Recent DRC data indicates that many Congolese companies worked on new product development over the period 2011-2013.  A third did formal R&D, while four in ten allowed employees time to develop new ideas.

Table: Percentage of companies introducing innovations over 2011-2013, split by whether companies did formal R&D 

The process seems to have yielded results, as the table shows.  For example, of companies undertaking formal R&D, almost three quarters introduced a new product.   Of companies without formal R&D, the rate of innovation was just over a third.  For process and strategic innovations, the gap is even larger.

Friday, 12 June 2015

Strategic innovation is frequent in DRC companies

Although producing a new product is the most visible way that a company can innovate, companies can also increase profits by innovation in their production methods or business strategy.  A 2013 survey from the DRC showed that these other types of innovation were also frequently introduced by businesses in the country:


Almost half of surveyed companies innovated in products, but at least a third of them innovated in each of the other types of innovation.  Over four out of ten firms introduced new marketing techniques, for example.  The results show a dynamic Congolese business community.

Monday, 8 June 2015

North Kivu promotes its investment opportunities

In the last few days, a conference has been held in the DRC city of Goma (French here, English here), promoting investment in North Kivu.  The region was badly hit during the civil war and its aftermath, although the tensions have been lessening in recent years.

The authorities in the region have advised of opportunities in natural resource extraction and tourism.  I imagine that rights for resource extraction will be sold at a discount to their potential value, so that investors could recover their value quite quickly without having to commit long-term to the region.  As an investment, tourism development in the region seems to be a halfway house between resource extraction and other industries.  On one hand, tourism uses the existing resources of North Kivu, with its mountain gorillas, volcanoes, and Virunga National Park.  On the other hand, a commitment of funds for construction and training over the long term seems to be required.

Saturday, 6 June 2015

Retailers, consumers, and bankers talk about Burundi's unrest

There are first hand accounts of the consequences of Burundi's unrest for retailers and consumers in French here, and in English here.  Bankers in the country describe their experiences in French here and in English here.

Wednesday, 3 June 2015

Do foreign owners help Rwanda export?

Foreign ownership of companies isn't always popular.  Their working standards are sometimes criticised, both within the host country and the source country, and profits may not stay in the host.  However, there's one area where foreign ownership seems very likely to be advantageous, and that's exporting.  A foreign owner will probably have more knowledge of their own country and its demands than an owner from the host country, and they can use that knowledge in exporting.

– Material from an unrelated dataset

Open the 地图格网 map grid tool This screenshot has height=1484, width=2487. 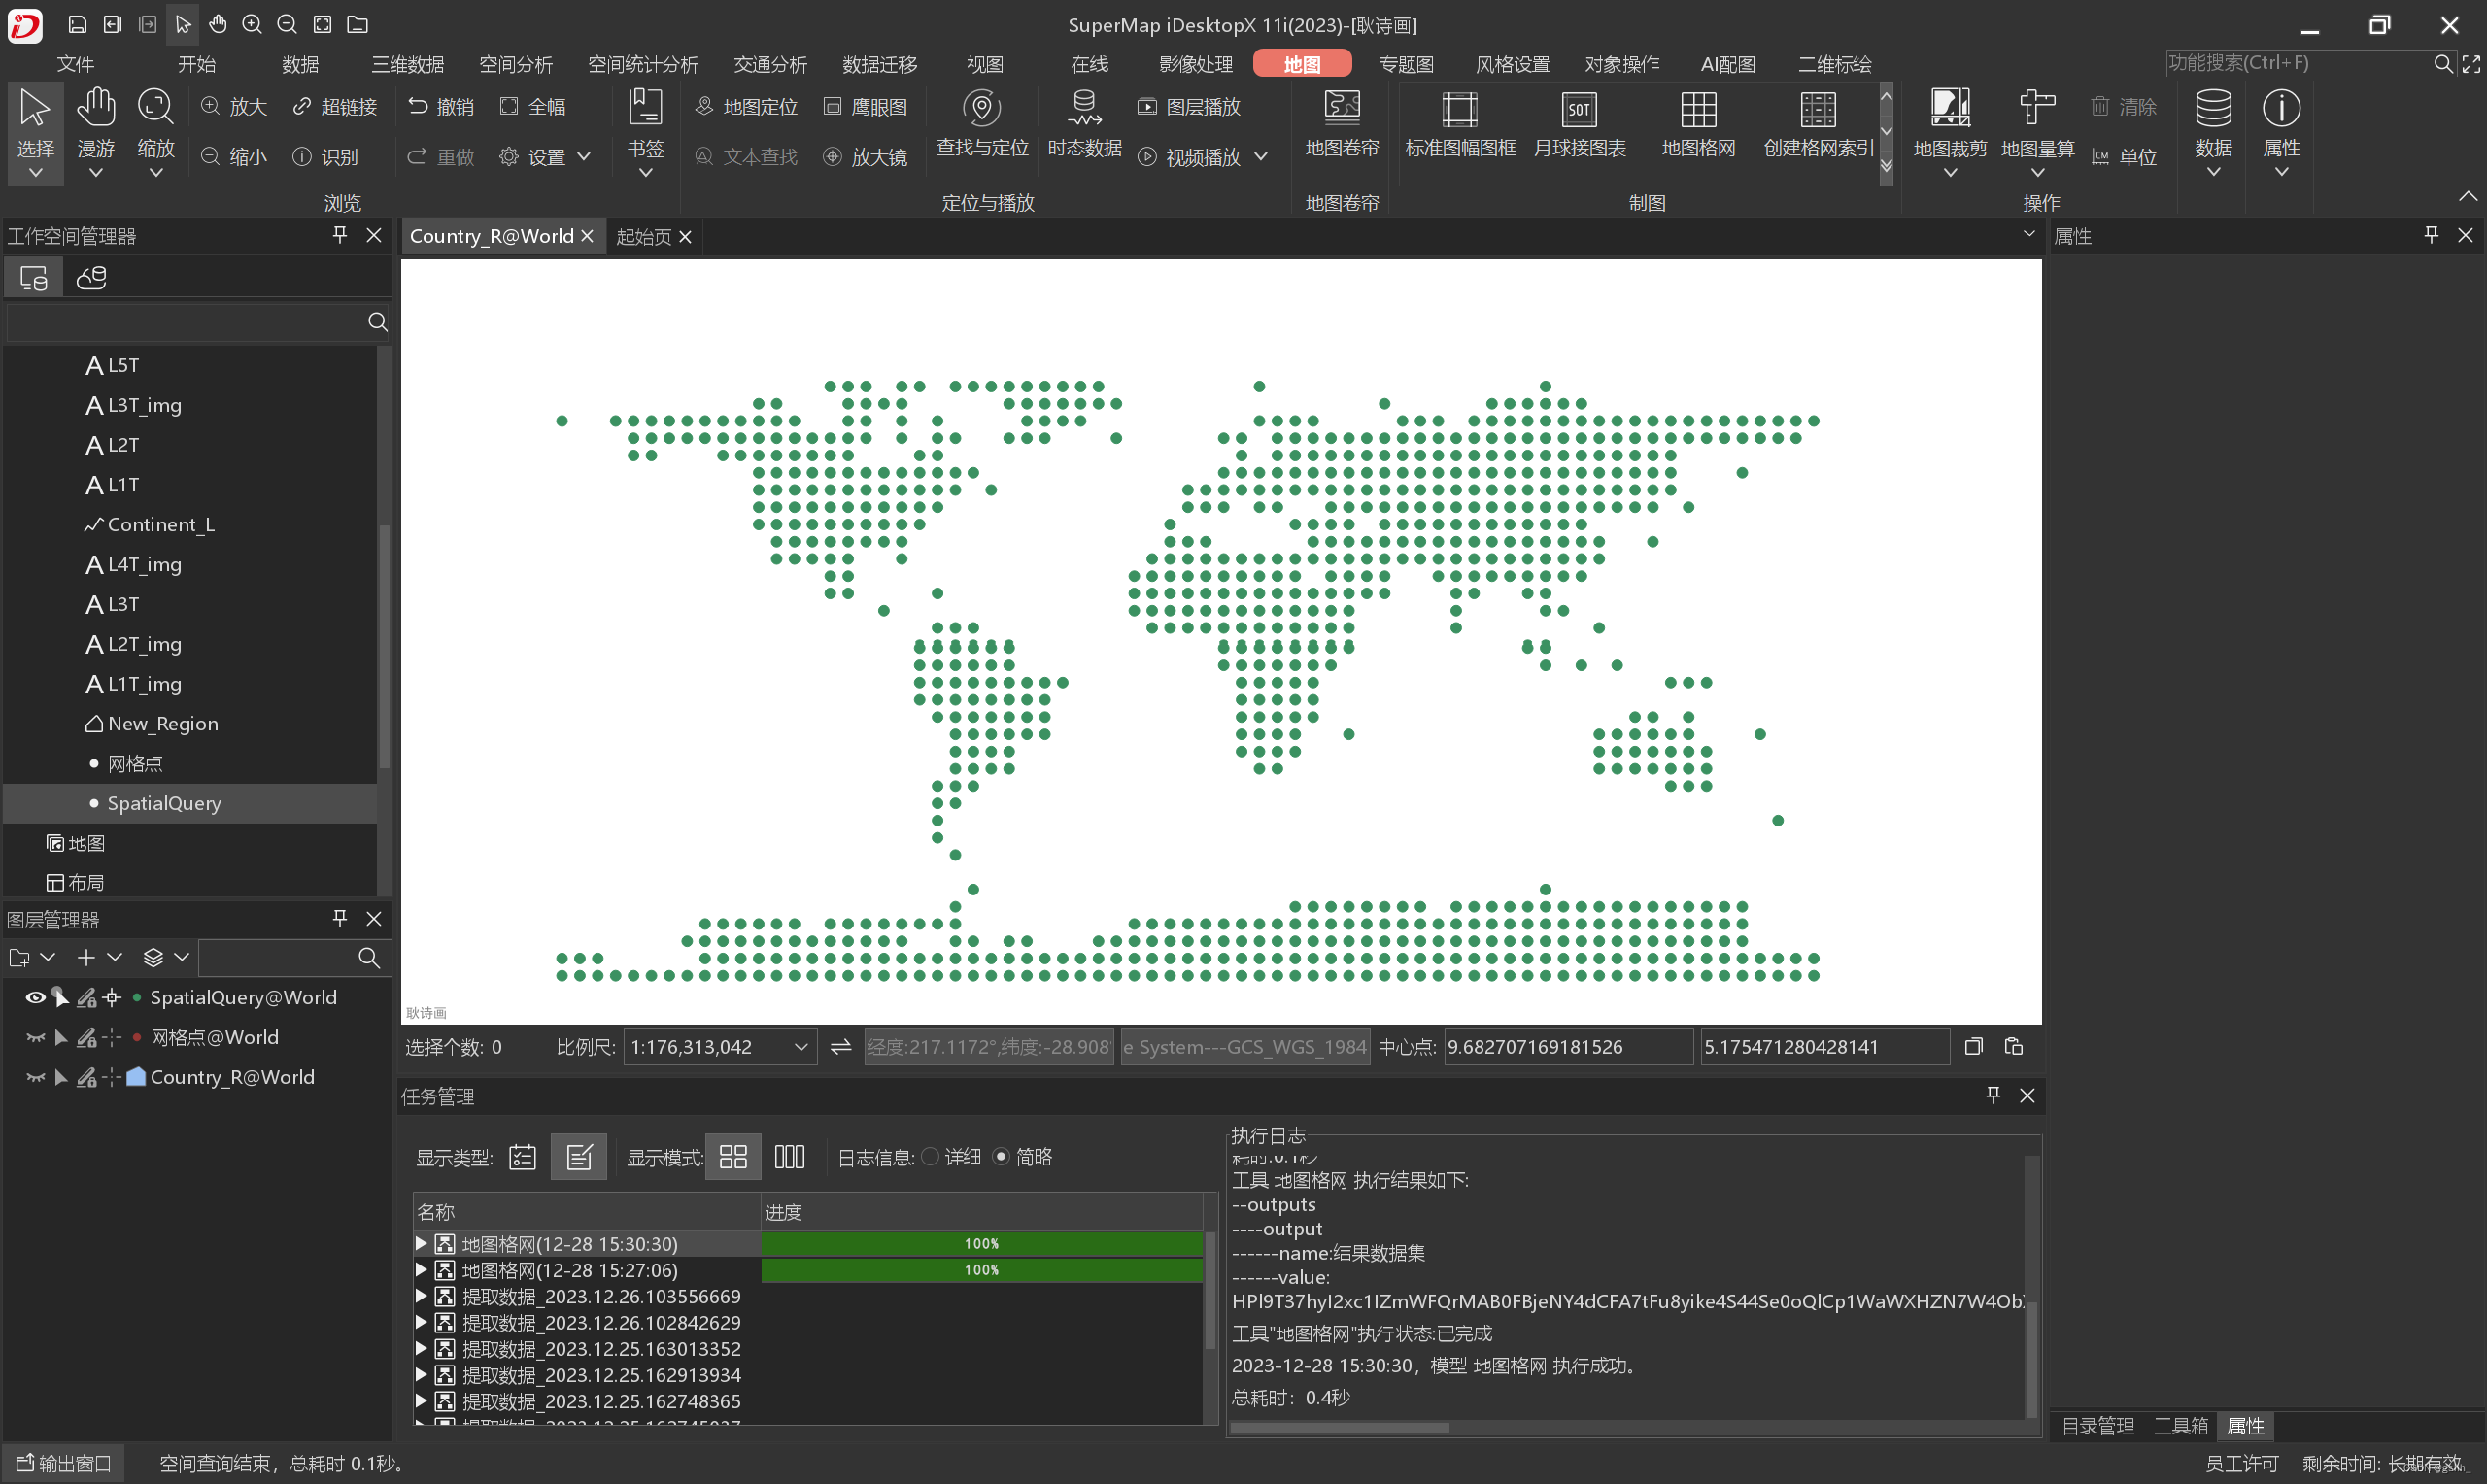point(1697,125)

In Rwanda there's evidence that companies owned by non-nationals do export more.  The table shows the average percentage of sales earned by exports, reported by the origin of the largest owner.  Rwandan owned companies in Rwanda earn 2 percent of their income internationally.  Companies in Rwanda owned by people from the Middle East export a bit more of their income, while Indian owned companies export four times as much.  The biggest exporters are European owned companies, with almost 12 percent of their income earned outside Rwanda.

Source: World Bank Enterprise Surveys

I haven't allowed for the type of company owned.  It may be that foreign owned companies are larger, and large companies export more, rather than foreign owners bringing more international expertise.  So it is difficult to say that a foreign owner will certainly export more, other things being equal.  In future, I will look at what sort of companies are preferred by foreign owners.